Task item =
Please copy each line below that contains the word "will".

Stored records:
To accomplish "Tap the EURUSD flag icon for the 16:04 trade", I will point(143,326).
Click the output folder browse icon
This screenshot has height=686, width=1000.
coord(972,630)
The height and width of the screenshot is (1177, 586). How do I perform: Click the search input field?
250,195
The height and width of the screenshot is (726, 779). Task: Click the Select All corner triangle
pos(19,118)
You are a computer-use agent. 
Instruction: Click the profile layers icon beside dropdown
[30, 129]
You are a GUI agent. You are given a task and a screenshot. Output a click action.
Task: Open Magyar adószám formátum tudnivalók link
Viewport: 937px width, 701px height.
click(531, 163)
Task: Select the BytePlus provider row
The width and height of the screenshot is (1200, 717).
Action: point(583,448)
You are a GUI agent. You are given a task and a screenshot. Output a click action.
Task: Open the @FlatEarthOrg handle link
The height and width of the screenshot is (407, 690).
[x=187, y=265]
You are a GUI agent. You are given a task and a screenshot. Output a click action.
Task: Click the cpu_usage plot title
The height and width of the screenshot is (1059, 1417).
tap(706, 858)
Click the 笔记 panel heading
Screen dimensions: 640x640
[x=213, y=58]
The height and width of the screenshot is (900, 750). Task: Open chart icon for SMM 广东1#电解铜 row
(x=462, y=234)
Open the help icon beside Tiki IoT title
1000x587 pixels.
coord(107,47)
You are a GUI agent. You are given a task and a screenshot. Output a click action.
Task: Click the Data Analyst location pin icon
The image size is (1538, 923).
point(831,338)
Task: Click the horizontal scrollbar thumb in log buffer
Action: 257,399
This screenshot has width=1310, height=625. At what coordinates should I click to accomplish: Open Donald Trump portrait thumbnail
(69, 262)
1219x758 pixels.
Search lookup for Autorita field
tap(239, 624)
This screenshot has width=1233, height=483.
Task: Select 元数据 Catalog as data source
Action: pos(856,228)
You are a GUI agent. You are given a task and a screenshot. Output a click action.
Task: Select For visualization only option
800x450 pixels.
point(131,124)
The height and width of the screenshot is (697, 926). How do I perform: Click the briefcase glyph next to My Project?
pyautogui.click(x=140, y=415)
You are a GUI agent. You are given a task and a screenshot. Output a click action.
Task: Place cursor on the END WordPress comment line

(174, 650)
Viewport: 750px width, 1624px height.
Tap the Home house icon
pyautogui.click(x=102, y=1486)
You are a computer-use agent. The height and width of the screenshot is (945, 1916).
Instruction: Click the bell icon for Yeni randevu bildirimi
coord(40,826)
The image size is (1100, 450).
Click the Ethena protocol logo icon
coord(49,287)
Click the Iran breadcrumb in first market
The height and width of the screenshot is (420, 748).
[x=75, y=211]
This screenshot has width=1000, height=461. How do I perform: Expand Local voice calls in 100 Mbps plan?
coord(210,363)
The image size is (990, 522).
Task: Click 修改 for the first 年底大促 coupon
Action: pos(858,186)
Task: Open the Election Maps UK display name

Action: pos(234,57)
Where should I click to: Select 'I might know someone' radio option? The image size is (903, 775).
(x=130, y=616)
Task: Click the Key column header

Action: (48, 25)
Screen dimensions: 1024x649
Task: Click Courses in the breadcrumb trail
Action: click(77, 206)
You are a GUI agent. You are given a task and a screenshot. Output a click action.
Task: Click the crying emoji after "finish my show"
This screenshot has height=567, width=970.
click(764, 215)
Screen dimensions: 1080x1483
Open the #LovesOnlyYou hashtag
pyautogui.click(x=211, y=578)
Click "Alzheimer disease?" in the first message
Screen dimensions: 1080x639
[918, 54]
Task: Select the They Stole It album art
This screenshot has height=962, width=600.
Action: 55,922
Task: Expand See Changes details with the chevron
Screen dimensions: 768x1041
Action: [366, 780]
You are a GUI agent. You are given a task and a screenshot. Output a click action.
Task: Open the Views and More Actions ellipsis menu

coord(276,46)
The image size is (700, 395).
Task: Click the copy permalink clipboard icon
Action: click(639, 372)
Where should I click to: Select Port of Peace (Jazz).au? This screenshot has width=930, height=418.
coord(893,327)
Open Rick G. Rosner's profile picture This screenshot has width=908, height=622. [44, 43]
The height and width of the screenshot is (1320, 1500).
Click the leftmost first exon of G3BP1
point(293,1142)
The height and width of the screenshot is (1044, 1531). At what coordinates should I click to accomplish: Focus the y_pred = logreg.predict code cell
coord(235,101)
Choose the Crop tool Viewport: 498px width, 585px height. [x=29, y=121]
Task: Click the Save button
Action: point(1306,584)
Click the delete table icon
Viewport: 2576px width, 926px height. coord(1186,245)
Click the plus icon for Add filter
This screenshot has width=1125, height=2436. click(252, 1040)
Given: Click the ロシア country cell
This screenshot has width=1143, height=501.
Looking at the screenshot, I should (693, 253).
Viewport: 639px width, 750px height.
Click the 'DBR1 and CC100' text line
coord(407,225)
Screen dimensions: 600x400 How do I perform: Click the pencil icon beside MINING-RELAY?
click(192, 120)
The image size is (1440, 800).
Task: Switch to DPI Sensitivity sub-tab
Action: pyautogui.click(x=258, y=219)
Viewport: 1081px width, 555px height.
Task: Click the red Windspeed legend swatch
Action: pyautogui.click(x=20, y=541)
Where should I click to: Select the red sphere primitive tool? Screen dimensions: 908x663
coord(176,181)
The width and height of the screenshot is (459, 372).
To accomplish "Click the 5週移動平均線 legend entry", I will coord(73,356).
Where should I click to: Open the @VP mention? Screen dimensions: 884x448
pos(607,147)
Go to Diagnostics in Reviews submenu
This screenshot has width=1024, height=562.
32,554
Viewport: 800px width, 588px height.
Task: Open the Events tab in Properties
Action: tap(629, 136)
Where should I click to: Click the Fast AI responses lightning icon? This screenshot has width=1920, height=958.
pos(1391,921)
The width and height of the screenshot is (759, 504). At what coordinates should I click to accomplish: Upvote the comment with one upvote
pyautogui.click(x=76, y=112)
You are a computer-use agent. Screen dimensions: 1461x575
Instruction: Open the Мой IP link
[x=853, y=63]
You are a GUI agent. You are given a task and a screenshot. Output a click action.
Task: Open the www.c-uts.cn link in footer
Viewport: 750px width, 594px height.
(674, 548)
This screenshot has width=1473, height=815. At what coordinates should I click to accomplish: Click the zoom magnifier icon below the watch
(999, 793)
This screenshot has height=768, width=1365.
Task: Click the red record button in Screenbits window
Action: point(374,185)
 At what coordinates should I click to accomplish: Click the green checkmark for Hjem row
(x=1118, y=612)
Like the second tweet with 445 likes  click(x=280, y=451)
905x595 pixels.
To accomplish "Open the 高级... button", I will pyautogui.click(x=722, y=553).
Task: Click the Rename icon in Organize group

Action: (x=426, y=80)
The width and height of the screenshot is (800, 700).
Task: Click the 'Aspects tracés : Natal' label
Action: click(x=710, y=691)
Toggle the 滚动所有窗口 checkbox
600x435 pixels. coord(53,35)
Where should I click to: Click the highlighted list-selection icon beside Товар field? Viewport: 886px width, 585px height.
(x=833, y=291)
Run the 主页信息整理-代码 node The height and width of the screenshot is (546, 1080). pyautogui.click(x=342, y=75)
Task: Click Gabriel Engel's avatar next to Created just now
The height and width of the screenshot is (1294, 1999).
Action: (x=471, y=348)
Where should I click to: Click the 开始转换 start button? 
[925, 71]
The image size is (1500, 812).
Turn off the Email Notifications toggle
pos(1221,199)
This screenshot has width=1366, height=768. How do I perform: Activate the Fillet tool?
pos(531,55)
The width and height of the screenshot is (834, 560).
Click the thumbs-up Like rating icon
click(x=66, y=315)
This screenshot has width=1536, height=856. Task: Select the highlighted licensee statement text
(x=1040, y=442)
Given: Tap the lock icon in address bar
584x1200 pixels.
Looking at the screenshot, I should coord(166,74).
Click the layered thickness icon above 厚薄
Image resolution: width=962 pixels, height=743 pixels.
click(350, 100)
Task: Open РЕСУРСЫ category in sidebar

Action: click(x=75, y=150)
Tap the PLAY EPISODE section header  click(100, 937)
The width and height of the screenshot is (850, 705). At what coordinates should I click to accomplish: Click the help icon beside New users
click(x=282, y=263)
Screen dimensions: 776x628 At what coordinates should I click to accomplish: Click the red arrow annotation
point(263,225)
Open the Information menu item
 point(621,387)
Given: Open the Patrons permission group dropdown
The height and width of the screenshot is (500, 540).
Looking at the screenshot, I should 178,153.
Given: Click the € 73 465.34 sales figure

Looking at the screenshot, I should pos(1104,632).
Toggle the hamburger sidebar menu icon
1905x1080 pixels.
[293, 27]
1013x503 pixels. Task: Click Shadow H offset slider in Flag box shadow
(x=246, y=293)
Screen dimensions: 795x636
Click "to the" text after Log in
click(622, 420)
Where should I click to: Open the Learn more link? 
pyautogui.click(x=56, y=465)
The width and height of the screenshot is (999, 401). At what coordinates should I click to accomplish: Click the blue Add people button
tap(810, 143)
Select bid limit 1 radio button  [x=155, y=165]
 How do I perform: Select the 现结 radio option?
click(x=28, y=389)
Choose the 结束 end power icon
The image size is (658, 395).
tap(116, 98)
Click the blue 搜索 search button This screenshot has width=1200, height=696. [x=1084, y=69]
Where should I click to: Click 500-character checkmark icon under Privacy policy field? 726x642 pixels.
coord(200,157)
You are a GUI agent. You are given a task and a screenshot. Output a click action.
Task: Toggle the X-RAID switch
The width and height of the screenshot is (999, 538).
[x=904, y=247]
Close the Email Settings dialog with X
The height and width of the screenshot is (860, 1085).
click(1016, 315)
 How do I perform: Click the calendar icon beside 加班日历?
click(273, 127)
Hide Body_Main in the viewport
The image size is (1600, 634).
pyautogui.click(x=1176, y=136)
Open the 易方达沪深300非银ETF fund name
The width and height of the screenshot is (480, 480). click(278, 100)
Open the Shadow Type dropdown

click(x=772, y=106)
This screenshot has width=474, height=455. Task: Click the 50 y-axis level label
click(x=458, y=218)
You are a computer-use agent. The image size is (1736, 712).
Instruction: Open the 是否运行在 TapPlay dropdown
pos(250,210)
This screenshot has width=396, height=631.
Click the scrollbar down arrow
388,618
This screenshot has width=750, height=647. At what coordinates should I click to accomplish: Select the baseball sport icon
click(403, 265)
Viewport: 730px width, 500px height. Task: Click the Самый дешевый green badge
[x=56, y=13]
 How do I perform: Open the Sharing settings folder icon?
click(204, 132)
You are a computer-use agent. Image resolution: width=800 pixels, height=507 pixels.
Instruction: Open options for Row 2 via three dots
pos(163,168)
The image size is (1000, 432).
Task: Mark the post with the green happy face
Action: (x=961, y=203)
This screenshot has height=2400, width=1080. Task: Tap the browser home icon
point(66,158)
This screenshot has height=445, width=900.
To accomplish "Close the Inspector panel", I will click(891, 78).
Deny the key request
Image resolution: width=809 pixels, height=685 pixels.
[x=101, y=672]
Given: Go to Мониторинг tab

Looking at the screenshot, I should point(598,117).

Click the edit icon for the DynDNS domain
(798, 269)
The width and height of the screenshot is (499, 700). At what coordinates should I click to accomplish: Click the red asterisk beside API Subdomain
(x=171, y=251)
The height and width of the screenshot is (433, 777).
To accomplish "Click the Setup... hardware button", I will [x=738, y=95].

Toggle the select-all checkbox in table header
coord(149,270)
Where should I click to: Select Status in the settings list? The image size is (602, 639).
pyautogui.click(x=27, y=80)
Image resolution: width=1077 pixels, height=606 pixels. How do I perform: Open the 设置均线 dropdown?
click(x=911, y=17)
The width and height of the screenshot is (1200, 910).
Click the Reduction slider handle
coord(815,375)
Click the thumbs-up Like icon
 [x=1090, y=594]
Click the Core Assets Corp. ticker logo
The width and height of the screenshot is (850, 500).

Exercise output =
To accomplish "Tap the EURUSD flag icon for the 16:04 trade", I will point(143,326).
To accomplish "Click the 5週移動平均線 legend entry", I will coord(73,356).
To accomplish "Open the 高级... button", I will pyautogui.click(x=722, y=553).
To accomplish "Close the Inspector panel", I will click(891, 78).
To accomplish "Click the Setup... hardware button", I will [x=738, y=95].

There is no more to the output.